Thanks for the great insight on the nuances of your profession, including your humility and openness. A lot is made of a player's "locker room" impact. Is this over- or under-rated? Do teams even have a single locker room culture, or is it more like a set of subcultures (married v. single players; offense v. defense)? How much influence can a new individual really have on something so intangible?
--Clint, Rochester, N.H.

There are a lot of subcultures, particularly in terms of hanging out together outside of the team facility. But I think a veteran leader has the potential to have a big impact on the other players in his particular positional meeting room. It is a big reason teams like to have at least one solid core veteran who loves football and puts extra time in in every room. That way that guy can kind of steer the ship and the younger players can follow his lead.

Did you enjoy your time in Buffalo and is playing for them as bad as the perception is around the league?
--@Shaunta53 via Twitter

My wife and I loved Buffalo; it was our favorite team and best experience out of the five I played for (Redskins, Cowboys, Browns, Patriots).
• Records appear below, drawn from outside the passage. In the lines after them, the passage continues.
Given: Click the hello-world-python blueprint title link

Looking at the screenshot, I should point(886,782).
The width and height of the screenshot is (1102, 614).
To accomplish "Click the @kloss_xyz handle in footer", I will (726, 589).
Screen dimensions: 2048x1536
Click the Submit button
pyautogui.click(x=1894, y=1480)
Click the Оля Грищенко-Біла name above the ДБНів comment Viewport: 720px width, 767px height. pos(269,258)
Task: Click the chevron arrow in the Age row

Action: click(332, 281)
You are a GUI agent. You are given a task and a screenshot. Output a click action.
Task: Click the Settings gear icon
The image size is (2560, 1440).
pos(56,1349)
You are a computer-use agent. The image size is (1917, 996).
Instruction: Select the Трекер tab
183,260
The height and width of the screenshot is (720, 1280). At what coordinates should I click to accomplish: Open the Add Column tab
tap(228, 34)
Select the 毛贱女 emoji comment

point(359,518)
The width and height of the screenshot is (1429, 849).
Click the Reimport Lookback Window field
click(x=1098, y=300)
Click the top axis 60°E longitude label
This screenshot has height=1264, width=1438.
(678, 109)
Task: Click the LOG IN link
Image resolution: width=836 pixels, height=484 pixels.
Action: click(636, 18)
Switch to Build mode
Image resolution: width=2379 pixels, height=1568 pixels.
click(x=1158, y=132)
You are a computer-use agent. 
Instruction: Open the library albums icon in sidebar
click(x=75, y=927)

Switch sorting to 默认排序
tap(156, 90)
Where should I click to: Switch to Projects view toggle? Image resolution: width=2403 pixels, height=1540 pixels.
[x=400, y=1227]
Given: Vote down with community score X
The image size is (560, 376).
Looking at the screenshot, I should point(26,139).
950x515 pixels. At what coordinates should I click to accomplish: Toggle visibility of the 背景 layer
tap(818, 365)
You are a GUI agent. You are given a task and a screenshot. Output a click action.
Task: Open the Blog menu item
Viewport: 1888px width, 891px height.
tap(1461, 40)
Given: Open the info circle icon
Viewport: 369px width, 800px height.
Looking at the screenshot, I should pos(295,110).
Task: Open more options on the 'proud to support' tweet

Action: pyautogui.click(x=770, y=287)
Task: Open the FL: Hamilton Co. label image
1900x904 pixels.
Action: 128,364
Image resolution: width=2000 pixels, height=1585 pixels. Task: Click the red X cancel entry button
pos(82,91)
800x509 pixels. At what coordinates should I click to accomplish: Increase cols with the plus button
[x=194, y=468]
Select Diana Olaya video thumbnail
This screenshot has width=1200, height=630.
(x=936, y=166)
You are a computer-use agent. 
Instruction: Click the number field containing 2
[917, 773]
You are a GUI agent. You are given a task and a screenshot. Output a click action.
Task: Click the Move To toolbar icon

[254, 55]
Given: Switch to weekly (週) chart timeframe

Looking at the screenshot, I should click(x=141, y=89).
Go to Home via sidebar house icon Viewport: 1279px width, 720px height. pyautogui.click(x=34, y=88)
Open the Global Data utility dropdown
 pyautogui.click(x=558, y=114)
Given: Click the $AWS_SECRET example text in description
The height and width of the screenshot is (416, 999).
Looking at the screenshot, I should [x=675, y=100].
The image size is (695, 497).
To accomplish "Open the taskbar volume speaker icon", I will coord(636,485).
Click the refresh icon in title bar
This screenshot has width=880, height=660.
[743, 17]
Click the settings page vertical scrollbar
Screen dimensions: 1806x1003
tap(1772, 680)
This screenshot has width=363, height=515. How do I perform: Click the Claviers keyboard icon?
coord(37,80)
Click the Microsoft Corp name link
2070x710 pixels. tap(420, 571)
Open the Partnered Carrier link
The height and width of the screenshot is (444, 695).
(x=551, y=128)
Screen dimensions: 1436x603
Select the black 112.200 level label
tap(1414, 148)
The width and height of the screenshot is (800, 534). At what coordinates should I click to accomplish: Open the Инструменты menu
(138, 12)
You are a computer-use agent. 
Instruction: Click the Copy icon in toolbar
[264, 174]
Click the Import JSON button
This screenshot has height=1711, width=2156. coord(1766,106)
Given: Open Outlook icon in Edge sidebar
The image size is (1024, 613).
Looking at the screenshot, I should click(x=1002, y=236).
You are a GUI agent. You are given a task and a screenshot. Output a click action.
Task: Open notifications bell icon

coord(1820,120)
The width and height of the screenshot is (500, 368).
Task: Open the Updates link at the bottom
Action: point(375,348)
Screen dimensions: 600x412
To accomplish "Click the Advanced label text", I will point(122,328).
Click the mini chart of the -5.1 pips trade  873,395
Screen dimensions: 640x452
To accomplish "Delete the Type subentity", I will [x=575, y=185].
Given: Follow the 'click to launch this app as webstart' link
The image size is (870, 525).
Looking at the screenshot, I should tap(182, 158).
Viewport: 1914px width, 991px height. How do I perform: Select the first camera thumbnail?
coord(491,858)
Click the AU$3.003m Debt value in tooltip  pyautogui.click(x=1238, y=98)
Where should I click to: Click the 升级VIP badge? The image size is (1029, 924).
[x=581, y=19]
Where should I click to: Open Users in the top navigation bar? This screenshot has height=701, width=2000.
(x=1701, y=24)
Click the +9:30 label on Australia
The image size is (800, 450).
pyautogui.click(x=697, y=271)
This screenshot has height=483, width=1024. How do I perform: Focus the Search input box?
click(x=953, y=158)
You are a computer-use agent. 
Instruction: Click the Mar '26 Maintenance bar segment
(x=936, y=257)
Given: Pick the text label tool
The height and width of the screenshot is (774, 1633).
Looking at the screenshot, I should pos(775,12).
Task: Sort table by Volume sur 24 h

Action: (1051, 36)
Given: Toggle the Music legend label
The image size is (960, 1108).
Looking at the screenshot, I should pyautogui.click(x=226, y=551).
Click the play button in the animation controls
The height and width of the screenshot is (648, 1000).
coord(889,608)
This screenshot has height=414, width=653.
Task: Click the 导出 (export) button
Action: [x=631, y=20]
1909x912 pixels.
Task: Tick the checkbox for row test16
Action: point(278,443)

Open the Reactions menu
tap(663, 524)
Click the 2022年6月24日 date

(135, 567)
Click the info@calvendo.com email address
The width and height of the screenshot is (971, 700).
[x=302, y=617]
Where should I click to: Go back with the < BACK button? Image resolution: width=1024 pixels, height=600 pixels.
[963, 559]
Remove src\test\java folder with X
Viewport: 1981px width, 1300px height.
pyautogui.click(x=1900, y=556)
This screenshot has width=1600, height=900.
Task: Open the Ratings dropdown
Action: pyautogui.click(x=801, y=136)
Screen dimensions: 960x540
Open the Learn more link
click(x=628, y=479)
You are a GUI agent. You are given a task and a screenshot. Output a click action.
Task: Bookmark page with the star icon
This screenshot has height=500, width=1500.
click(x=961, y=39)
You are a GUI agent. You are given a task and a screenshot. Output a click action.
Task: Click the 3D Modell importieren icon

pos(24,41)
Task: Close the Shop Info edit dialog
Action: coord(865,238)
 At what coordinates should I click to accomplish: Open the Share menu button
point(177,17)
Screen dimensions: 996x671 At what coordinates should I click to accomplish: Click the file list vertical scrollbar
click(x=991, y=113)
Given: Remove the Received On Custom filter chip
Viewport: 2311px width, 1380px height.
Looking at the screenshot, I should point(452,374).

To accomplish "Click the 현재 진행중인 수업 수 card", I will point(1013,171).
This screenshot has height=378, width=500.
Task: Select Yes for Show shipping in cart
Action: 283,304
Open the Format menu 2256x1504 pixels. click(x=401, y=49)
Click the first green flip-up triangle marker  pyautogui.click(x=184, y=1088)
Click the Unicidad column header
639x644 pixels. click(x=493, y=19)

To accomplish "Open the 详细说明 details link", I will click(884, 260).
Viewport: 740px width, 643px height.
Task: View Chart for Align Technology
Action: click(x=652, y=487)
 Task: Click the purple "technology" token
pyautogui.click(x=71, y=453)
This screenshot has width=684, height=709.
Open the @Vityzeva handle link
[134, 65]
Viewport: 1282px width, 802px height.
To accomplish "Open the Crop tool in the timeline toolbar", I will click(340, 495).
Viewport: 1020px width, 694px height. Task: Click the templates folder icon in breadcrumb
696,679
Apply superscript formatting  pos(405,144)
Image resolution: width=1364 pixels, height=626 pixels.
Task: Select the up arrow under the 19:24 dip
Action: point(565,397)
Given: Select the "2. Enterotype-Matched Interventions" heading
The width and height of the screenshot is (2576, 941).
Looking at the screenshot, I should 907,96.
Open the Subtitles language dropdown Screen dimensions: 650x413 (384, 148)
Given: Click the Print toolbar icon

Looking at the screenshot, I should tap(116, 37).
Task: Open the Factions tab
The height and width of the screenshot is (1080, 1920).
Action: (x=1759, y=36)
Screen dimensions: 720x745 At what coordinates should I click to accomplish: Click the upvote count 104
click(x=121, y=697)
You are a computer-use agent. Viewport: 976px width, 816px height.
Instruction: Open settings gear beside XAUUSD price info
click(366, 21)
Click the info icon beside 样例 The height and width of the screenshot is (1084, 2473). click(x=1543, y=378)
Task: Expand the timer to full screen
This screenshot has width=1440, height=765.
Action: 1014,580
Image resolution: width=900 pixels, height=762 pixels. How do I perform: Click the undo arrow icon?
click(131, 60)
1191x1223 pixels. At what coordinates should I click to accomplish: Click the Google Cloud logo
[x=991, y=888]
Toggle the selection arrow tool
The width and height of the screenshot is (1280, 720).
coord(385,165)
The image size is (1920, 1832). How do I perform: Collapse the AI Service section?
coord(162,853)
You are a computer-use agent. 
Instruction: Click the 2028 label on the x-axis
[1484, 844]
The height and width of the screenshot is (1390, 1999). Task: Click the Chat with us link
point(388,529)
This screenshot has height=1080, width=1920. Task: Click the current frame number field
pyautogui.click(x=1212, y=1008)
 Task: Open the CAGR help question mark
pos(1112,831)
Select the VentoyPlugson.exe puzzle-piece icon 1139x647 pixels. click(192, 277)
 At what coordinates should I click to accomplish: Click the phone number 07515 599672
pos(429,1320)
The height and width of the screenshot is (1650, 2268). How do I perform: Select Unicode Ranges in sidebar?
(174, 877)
I guess it depends on what the individual is looking for, but it was really a family atmosphere in which everyone was welcomed with open arms and everybody hung out with one another socially. Other teams were not always like that.

Which team has had more success with undrafted free agents?
--@revue_sam via Twitter

There are several. The Bills signed both Jason Peters and Jabari Greer when I was there in 2004 and now both are big-money starters, albeit not in Buffalo. The Colts interior offensive and defensive lines are loaded with players who were never drafted, not to mention the contribution they got from Jacob Lacey this year as a rookie corner.